It's kind of a good demonstration of the problem with software versus hardware, here's xls solution (just for one function):

  fn decode_i_instruction(ins: u32) -> (u12, u5, u3, u5, u7) {
   let imm_11_0 = (ins >> u32:20);
   let rs1 = (ins >> u32:15) & u32:0x1F;
   let funct3 = (ins >> u32:12) & u32:0x07;
   let rd = (ins >> u32:7) & u32:0x1F;
   let opcode = ins & u32:0x7F;
   (imm_11_0 as u12, rs1 as u5, funct3 as u3, rd as u5, opcode as u7)
  }
here's the systemverilog solution

  {im_11_0,rs1,funct3,rd,opcode} <= ins;
Obviously, in software, you can't slice data in the same way since as far as I can tell, it's assuming all variables are a certain size and so there's no naturally way of bit slicing.
Thanks again for the detailed thought! We actually [developed more advanced bit slicing syntax]( https://github.com/google/xls/blob/1b6859dc384fe8fa39fb901af... ) since that example was written, you can do things like a standard slice `x[5:8]` or a Verilog-style "width slice" that has explicit signedness `x[i +: u8]`. There's currently no facility for "destructuring" structs as bitfields like pattern matches, but there's no conceptual reason it can't be done, I think that'd be an interesting thing to prioritize if there's good bang for the buck. [Github issue to track!](https://github.com/google/xls/issues/131) Let me know if I missed out on details or rationale, thanks!
Hey, thanks for replying, the project looks like it has a lot of potential.

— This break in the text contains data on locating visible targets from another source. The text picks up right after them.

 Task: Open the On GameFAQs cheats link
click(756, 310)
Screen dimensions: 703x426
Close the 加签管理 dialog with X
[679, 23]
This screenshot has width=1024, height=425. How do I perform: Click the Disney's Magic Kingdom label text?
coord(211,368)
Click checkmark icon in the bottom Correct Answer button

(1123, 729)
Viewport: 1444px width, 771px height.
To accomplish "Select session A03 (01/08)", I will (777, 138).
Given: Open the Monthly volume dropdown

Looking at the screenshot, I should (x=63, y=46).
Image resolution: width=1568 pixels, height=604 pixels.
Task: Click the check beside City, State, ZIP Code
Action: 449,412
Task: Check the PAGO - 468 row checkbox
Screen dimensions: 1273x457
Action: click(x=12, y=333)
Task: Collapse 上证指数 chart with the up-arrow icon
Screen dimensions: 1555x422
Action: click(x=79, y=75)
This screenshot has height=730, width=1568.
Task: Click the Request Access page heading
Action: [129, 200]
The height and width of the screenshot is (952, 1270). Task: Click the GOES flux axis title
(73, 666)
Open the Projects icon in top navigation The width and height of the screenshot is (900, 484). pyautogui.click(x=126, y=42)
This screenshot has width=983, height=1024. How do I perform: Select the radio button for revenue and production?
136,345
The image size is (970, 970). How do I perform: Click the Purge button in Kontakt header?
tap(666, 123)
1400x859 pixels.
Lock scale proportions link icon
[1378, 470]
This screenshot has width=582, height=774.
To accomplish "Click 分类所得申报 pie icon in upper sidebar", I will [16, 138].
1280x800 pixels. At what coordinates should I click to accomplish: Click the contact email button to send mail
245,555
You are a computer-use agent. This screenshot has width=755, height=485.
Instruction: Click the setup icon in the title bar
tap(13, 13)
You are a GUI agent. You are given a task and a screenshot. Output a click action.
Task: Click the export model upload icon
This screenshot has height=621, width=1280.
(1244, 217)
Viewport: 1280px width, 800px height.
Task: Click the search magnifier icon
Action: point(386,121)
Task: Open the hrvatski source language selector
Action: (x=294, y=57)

You're right, bit slicing gets you like 99% of the way there (the rest is just syntax sugar). It's interesting because from what I remember there were some non-trivial issues for the people using LLVM for their IR because of fundamental assumptions in the representation, but bit-slicing is the core functionality. Is there a reason you guys decided on your own IR?
That's untrue. You need to include the declarations of im_11_0, etc. for the above to work and then you end up with just as much code. There's no reason they couldn't extend match to operate on bit slices also which would make this identical.

Frankly, combinatorics is not where I expect the most interesting differences. Sequential logic is surely more interesting.

Comments indicate it implements a subset of various things.